== Questions on the material ==
#1 Please summarize the pharmacist survey abstract below in two sentences.
#2 Output the part of the pharmacist survey abstract below that begins at the words "Conclusions Conclusion of" and stops after the words "at community level.".

== Excerpted text ==
● ● ● ● ●
Abstract
Objectives The pharmacist faces need to provide clinical services to the patients and then the actual proficiency of the pharmacist can be judged. The aim of the study was to evaluate the elements of clinical knowledge, needs for clinical services, value of practice and confidence to practice among expatriate pharmacists (EPs) working in community pharmacies. Also determine the correlation pattern between the rudiments.
Methods A survey-based investigation conducted between December 2015 and May 2016 among EPs working in community pharmacies of Saudi Arabia. A total of 1007 community pharmacies (with 1897 EPs) were approached from four major cities of Saudi Arabia, that is, Riyadh, Jeddah, Madinah and Makkah. Cluster random sampling applied for distribution/selection of community pharmacies based on homogeneity and population density. Self-developed bilingual questionnaire (face-content validation performed with average reliability of 0.784 Cronbach's alpha) used to collect data, however only 1258 EPs responded with 66.31% response rate rest 639 EPs either denied to participate or incomplete responses. Ethics applied and approved from Taibah University research ethics committee.
Key findings A total of 1258 EPs participated in the survey with meanSD age of 33.17 +/- 4.759years. Participants' distribution pattern showed highest to lowest as Riyadh-377 (30%), Jeddah-315 (25%), Makkah-302 (24%) and Madinah-264 (21%) approximately. Findings showed different association patterns with; drug-dose adjustment practices, defining critical symptoms with drug use for referral, developing pharmacoinformatic database and others. Total Mean +/- SD for knowledge: 3.87 +/- 1.172, Value: 4.12 +/- 2.11, Need: 4.72 +/- 1.788 and Confidence: 3.25 +/- 1.021 (shows significantly High Need for practice: P<0.001, ONE-way ANOVA).
Conclusions Conclusion of the study reflective to effective clinical services inbound with knowledge, need, value and confidence of a pharmacist. Expatriate pharmacists have a potential to work efficiently but they should equip themselves with appropriate competencies in order to transform clinical services at community level.
● ● ● ● ●
== Exercise data ==
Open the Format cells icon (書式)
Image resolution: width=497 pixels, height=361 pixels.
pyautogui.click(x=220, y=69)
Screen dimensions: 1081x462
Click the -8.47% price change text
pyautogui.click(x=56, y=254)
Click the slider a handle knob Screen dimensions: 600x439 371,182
● ● ● ● ●
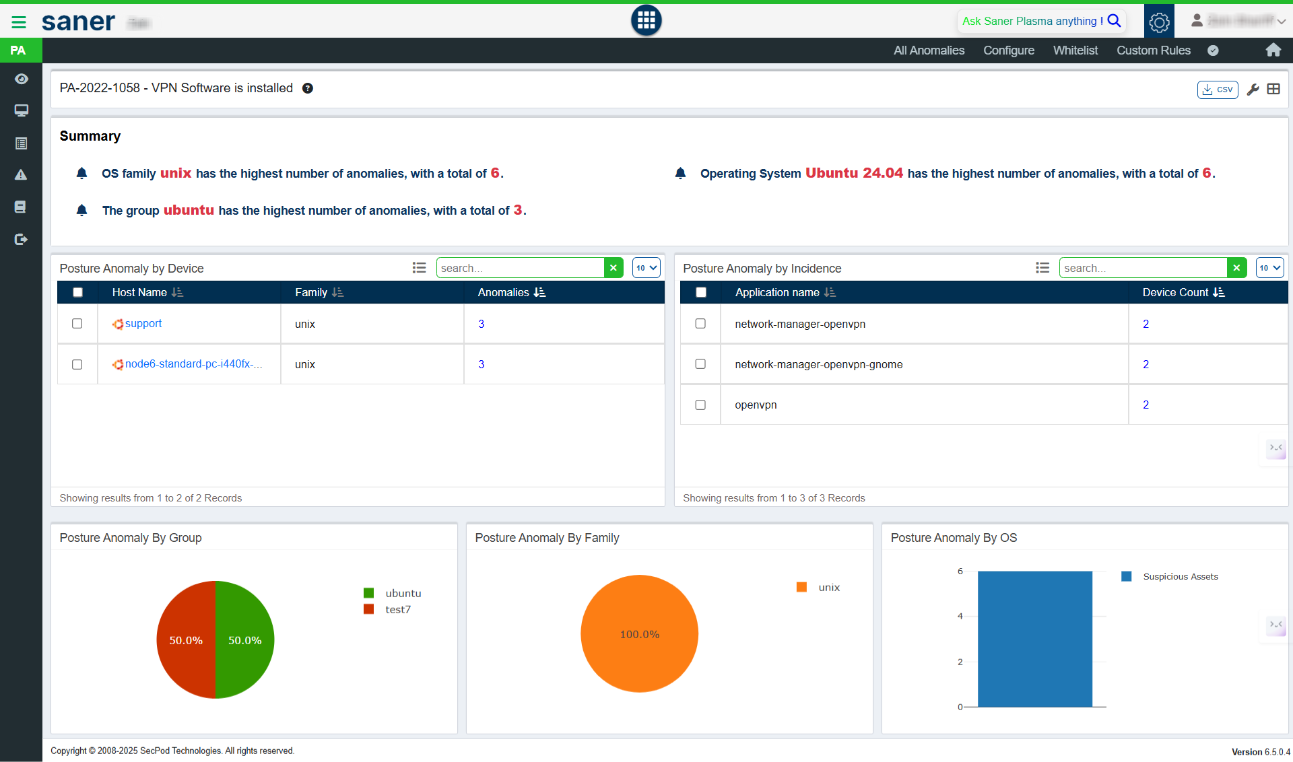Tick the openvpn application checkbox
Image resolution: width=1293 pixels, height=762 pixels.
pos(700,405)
● ● ● ● ●
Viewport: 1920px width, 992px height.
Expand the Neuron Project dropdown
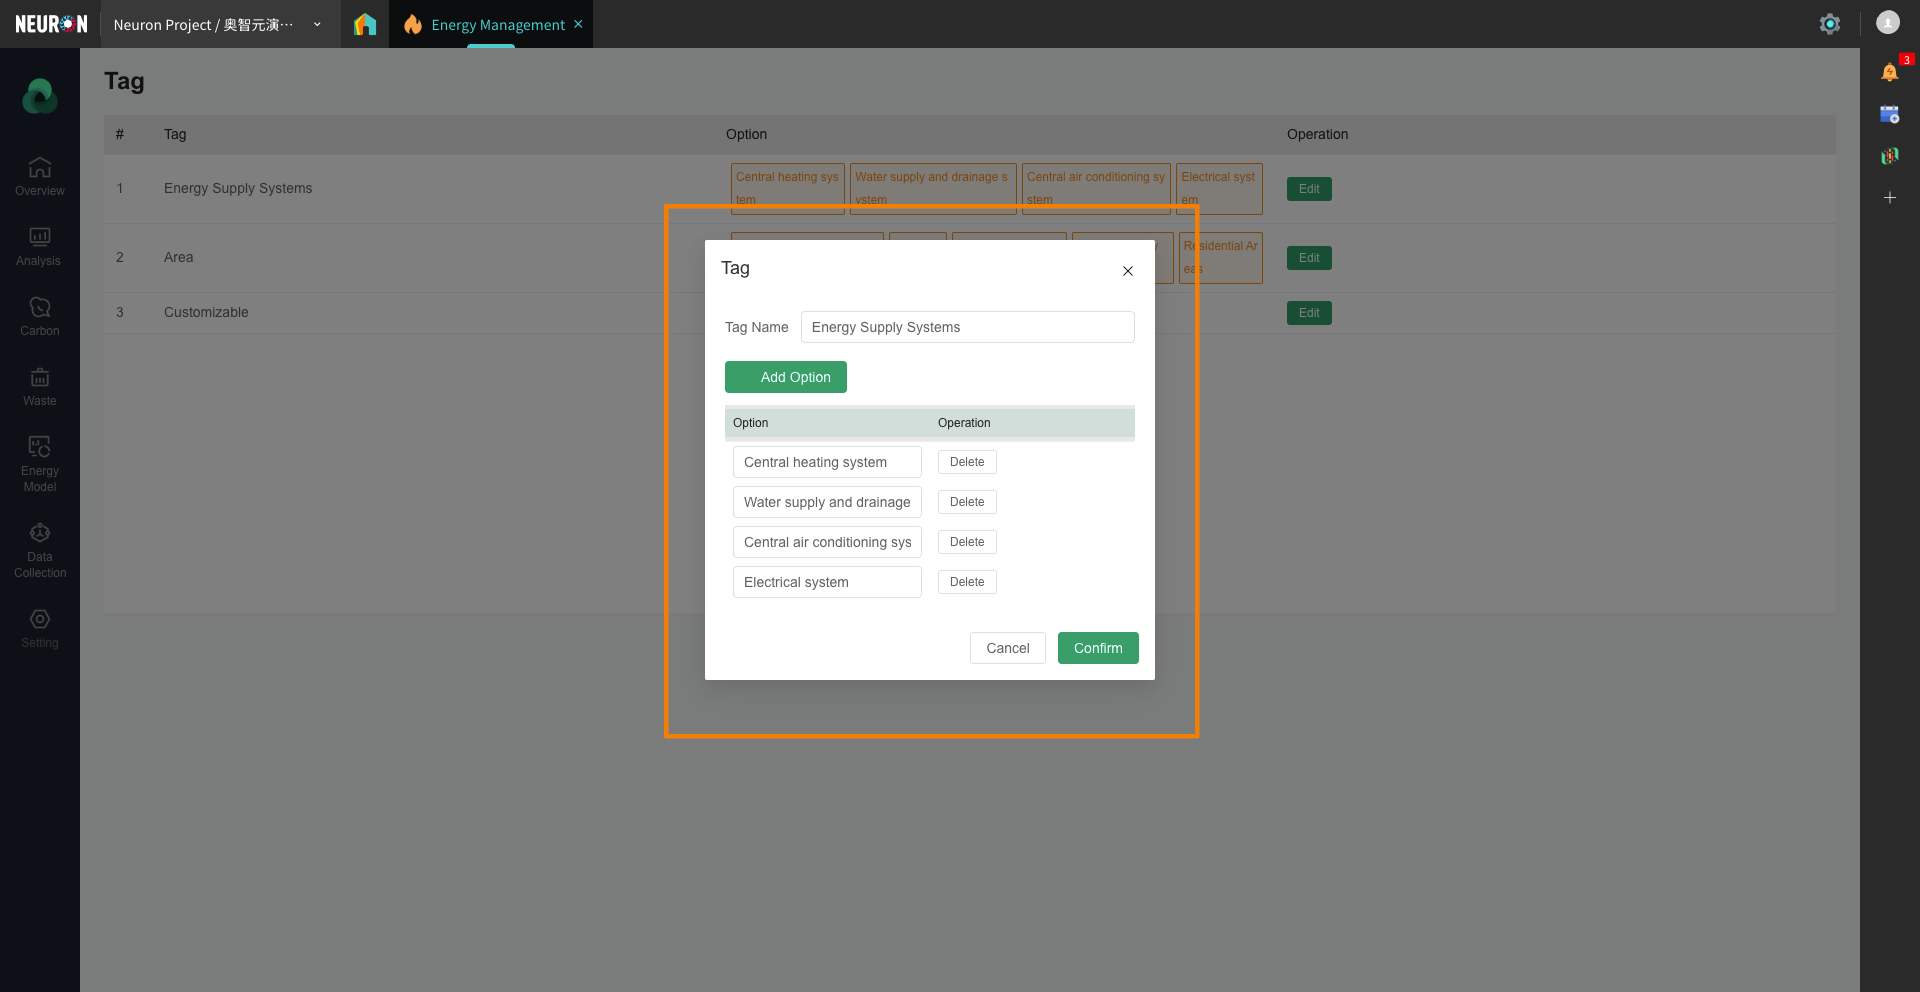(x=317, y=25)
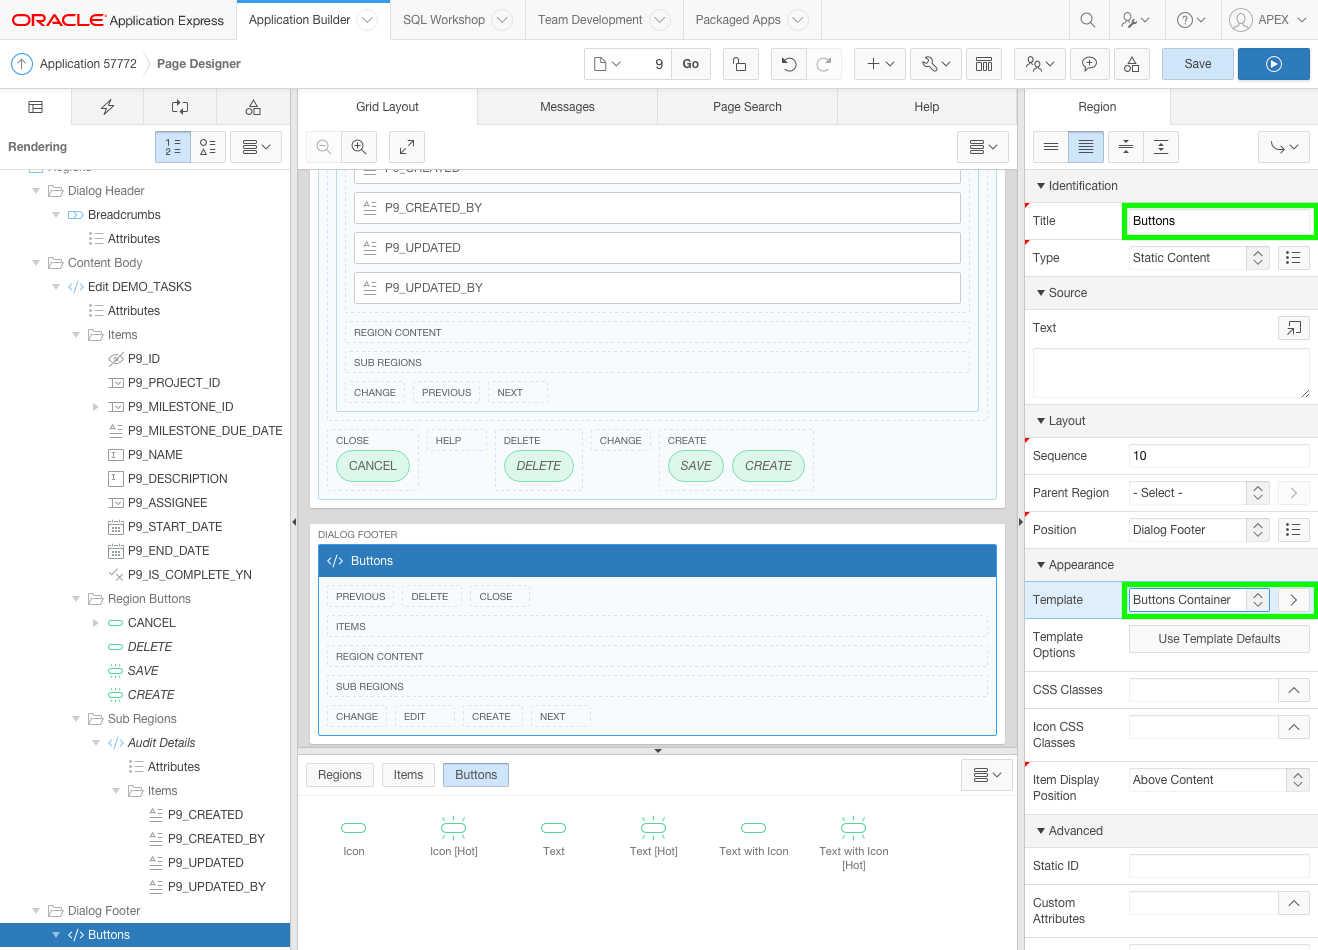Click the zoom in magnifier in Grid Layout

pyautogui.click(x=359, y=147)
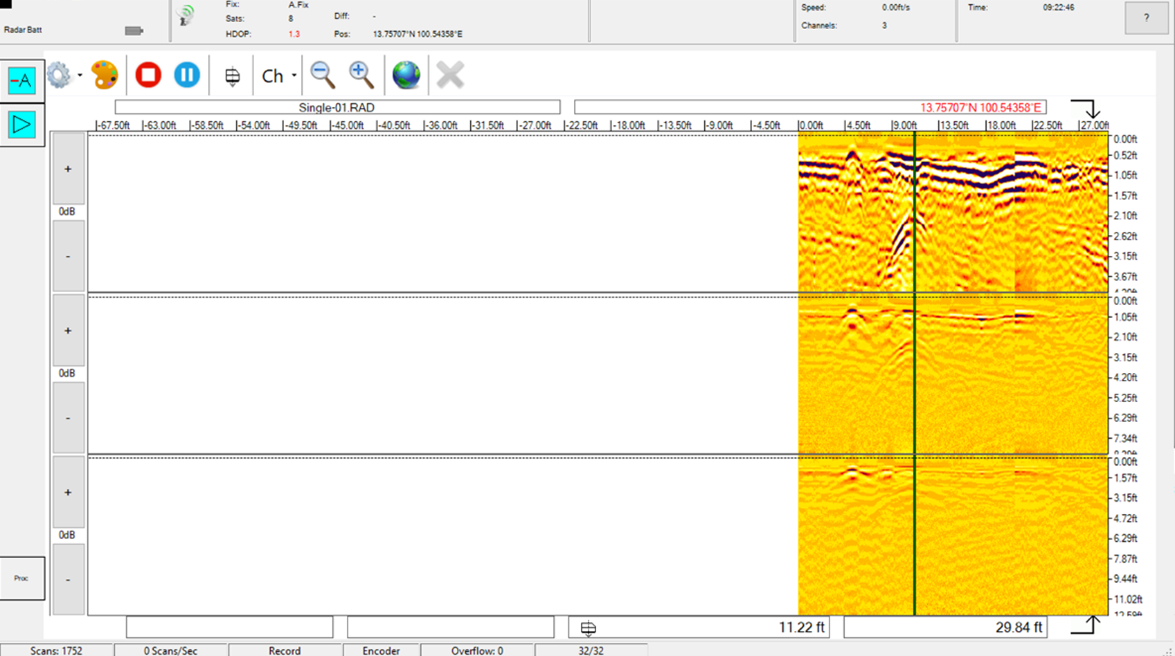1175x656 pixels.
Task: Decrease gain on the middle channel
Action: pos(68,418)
● ● ● ● ●
== Solved tasks ==
#1 Between December 2015 and May 2016, a survey of expatriate pharmacists in community pharmacies in Riyadh, Jeddah, Madinah and Makkah, Saudi Arabia, evaluated their clinical knowledge, need for clinical services, value of practice and confidence to practice, with 1258 pharmacists responding. Need scored significantly highest (mean 4.72), and the abstract concludes that these pharmacists have the potential to work efficiently but should equip themselves with appropriate competencies to transform clinical services at the community level.

#2
Conclusions Conclusion of the study reflective to effective clinical services inbound with knowledge, need, value and confidence of a pharmacist. Expatriate pharmacists have a potential to work efficiently but they should equip themselves with appropriate competencies in order to transform clinical services at community level.